Having defined the scope of the surety’s liability to Claimants under the bond, the bond establishes the procedure a Claimant seeking to file a claim against the surety must follow. The procedure depends on whether the Claimant is a first-tier contractor—meaning a contractor who has a direct contract with the Principal (the contractor who furnished the bond), or a lower-tier contractor—meaning a contractor whose contract is with someone other than the Principal. Contractors who have a direct contract with the Principal need only provide the surety with a notice stating, with substantial accuracy, the amount of the claim and provide the owner with a copy of the notice to the surety. Contractors who do not have a direct contract with the Principal need to first send a notice to the Principal (with a copy to the owner) stating, with substantial accuracy, (1) the amount of the claim and (2) the name of the party with whom they have a contract. This notice must be sent to the Principal and the owner within 90 days of the last day that labor and materials were rendered to the project. In the event that the Claimant receives a rejection (in whole or in part) of its claim or no response within 30 days after having provided the notice, the Claimant must notify the surety (with copy to the owner) of its claim against the bond and include with its notice a copy of its notice to the Principal.

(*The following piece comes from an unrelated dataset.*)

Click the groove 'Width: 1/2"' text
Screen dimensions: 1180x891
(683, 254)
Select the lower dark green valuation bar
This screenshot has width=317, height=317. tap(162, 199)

Once the surety receives a valid notice of claim, the surety must do two things within 45 days: (1) send an answer to the Claimant stating the amounts that are undisputed and the basis for challenging any amounts that are disputed and (2) pay or arrange for payment of any undisputed amounts.
What happens if the surety fails to respond as it is required under the bond? Enter the Wadsworth case.
In Wadsworth, a general contractor hired Wadsworth to perform site work on the Hyatt Regency Chesapeake Bay Resort in Cambridge, Maryland. Wadsworth’s contract contained a “pay-when-paid” clause which the general contractor relied upon in refusing to pay Wadsworth for the work it performed. Accordingly, Wadsworth filed a claim against the general contractor’s A312 payment bond.
Thirteen days after receiving Wadsworth’s bond claim, the surety acknowledged receipt of the bond claim and requested documentation to support the claim. Notably, the surety did not state the amounts of the claim that were undisputed or the basis for challenging the amounts of the claim it was disputing. Given that the surety failed to comply with the terms of the bond which it issued, Wadsworth argued that the surety implicitly waived its right to contest the claim. Accordingly, Wadsworth sought, and was granted, summary judgment against the surety in the full amount of its claim.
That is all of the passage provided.